Work instructions - Every line from the one that contains "You are a computer-use" to the end of the material below should be output exactly, with both ends included and nothing else.

Data extracts -

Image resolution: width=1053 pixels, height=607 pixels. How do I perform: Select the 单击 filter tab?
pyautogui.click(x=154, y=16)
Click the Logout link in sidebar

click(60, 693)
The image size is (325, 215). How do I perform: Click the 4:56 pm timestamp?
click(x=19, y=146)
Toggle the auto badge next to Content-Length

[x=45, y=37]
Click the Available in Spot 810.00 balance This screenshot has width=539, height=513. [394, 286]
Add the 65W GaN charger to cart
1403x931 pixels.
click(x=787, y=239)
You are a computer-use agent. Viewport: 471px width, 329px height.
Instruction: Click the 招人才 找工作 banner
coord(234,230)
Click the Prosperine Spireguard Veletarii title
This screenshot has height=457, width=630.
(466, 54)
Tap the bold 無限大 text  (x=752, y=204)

Written response -
You are a computer-use agent. Viewport: 471px width, 329px height.
Instruction: Click the 招人才 找工作 banner
coord(234,230)
Click the Prosperine Spireguard Veletarii title
This screenshot has height=457, width=630.
(466, 54)
Tap the bold 無限大 text  (x=752, y=204)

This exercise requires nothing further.